-- Start of PROVIDED PASSAGE --

# SE-II Exam Format



## MOOK (Jul 21, 2009)

1-In NCEES website, they referred to ASCE as one of the codes used in SE-II exam. Should I include supplement 2 with the ASCE? especially that there some changes in base shear calculations in supplement 2 (min Cs).

2- Are there only 2 building problems in the morning and 2 building problems afternoon? Is there any chance that there will be more than 2 building problems either in morning or afternoon session?


----------



## kevo_55 (Jul 22, 2009)

Mook,

I wouldn't worry too much about the supplements for ASCE 7-05. You are right, there are some minor changes in them but they shouldn't really play out in your calculations as long as you site where you are getting all of your reasoning when doing a problem.

Also, you will be given 4 problems total. There will be a few sub-questions within each main question. I would recommend taking a look at the NCEES sample exam. It is the closest thing to the real exam.

I hope this helps!


----------



## McEngr (Jul 22, 2009)

kevo_55 said:


> Mook,
> I wouldn't worry too much about the supplements for ASCE 7-05. You are right, there are some minor changes in them but they shouldn't really play out in your calculations as long as you site where you are getting all of your reasoning when doing a problem.
> 
> Also, you will be given 4 problems total. There will be a few sub-questions within each main question. I would recommend taking a look at the NCEES sample exam. It is the closest thing to the real exam.
> ...


Does the new supplement to the ASCE have a 0.01* weight for the minimum seismic? Just curious as it's probably what will be in ASCE 7-08.


----------



## kevo_55 (Jul 22, 2009)

^^ Hmm, good question.

We only have ASCE 7-05 w/ supplement #1 at my work.


----------



## Jack1977 (Jul 22, 2009)

ASCE7-05 already has this 0.01 weight for seismic, see page 129 equation 12.8-5:

Cs shall not be less than

Cs=0.01 (12.8-5)


----------



## MOOK (Jul 22, 2009)

Thanks Kevo for your reply.

McEngr, is there ASCE-08?? never heared about it.

-- End of PROVIDED PASSAGE --
-- Start of RECORDED INFORMATION --

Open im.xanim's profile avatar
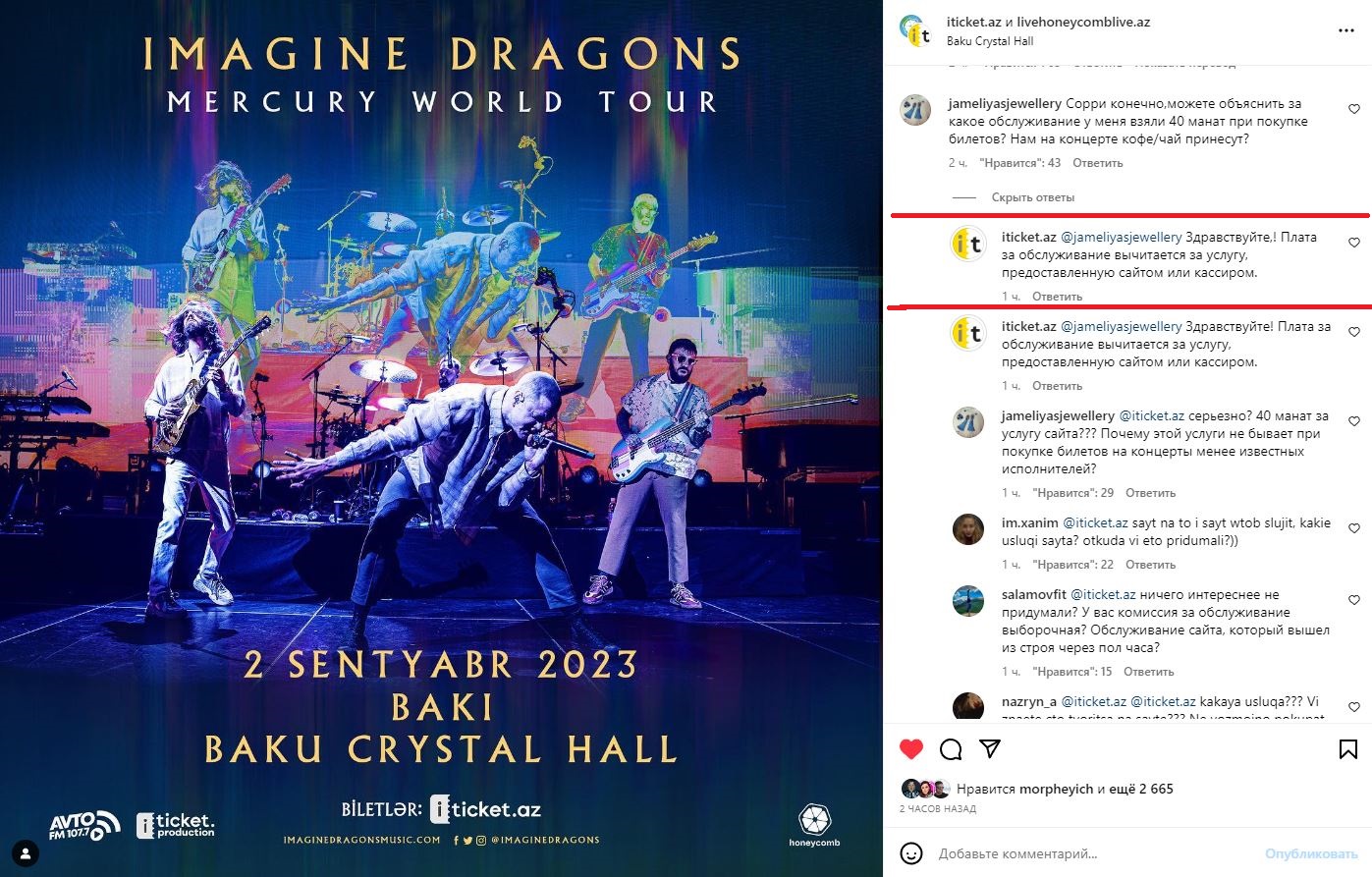Screen dimensions: 1372x877 click(968, 529)
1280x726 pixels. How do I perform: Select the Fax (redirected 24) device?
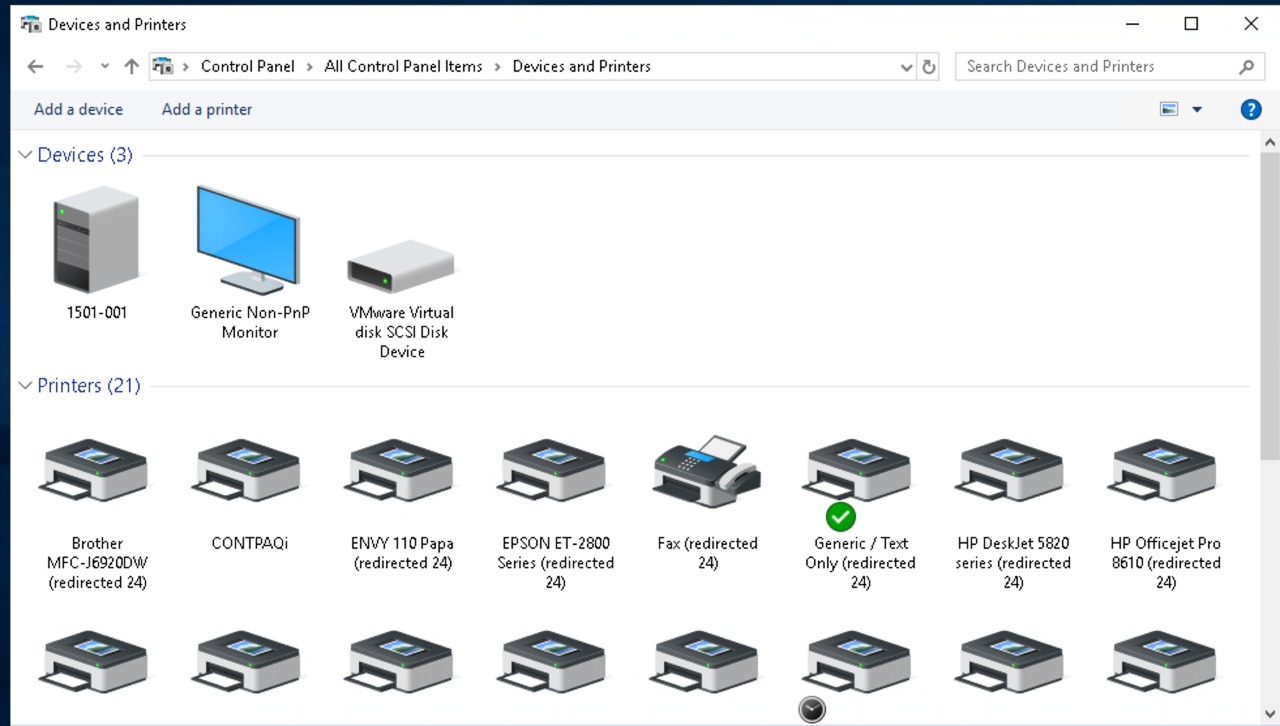tap(707, 471)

-- End of RECORDED INFORMATION --

STATED PROBLEM
In the SE-II exam thread, rewrite the part from "1-In NCEES website, they" to "2 (min Cs).", substituting "supplement 1" for "supplement 2".

THE RESULT
1-In NCEES website, they referred to ASCE as one of the codes used in SE-II exam. Should I include supplement 1 with the ASCE? especially that there some changes in base shear calculations in supplement 1 (min Cs).